CodeDeepCopier doesn't seem to support mixed assemblies

Dec 7, 2011 at 5:20 PM
Edited Dec 7, 2011 at 5:23 PM

I tried the PeToPe.exe example on a bunch of different exes and dlls. I had no luck with it on any mixed assemblies, not even on the one produced by compiling the simple pragma_directives_managed_unmanaged.cpp example from http://msdn.microsoft.com/en-us/library/0adb9zxe.aspx So, I guess writing mixed assemblies is not directly supported because CodeDeepCopier.CopyChildren() throws an exception. Are the any workarounds like detecting which methods are native and skipping them? Does that have any change of producing a workable executable in the end, even for the "identity" transformation that PeToPe attempts?

Coordinator
Dec 7, 2011 at 5:27 PM

I'm afraid you are out of luck. The CCI reader, writer and object model has no support for mixed mode assemblies, nor is any such support planned for the future. Unfortunately, the managed C++ compiler produced mixed mode assemblies in all configurations. Sometimes, the x86 code inserted by the C++ compiler is completely gratuitous and can be safely deleted, but in many cases this is not possible.

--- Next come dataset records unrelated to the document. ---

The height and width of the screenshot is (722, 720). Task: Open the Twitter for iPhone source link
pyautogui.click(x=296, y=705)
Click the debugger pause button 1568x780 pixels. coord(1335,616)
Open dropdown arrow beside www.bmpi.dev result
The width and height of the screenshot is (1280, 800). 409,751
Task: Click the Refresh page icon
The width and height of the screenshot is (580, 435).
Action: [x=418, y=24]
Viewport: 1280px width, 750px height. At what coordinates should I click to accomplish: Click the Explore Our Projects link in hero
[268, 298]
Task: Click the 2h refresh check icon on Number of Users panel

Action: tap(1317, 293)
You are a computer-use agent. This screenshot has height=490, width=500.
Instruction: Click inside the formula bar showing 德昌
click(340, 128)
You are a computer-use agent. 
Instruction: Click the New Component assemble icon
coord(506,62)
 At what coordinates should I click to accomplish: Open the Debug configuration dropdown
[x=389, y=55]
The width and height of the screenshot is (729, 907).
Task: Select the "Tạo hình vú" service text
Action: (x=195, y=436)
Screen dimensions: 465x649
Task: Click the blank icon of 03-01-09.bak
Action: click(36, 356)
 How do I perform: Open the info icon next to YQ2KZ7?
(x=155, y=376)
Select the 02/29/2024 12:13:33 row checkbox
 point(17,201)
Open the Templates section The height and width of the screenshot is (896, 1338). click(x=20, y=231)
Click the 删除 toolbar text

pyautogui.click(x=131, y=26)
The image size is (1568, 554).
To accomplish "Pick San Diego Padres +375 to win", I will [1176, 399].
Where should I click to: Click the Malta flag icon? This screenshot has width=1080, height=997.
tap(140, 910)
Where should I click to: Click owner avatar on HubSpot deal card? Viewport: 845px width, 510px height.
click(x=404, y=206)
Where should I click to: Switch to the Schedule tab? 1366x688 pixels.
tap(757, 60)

I don't quite see why CodeDeepCopier should throw an exception when presented with a mixed mode assembly. That seems like something that should get fixed.

Dec 7, 2011 at 5:53 PM

Thanks for the very prompt reply. Do you know if Phoenix can instrument IL in mixed assemblies and save them back to PE?

Coordinator
Dec 7, 2011 at 5:55 PM

I don't know, but that was supposed to a scenario for them. Better ask them directly.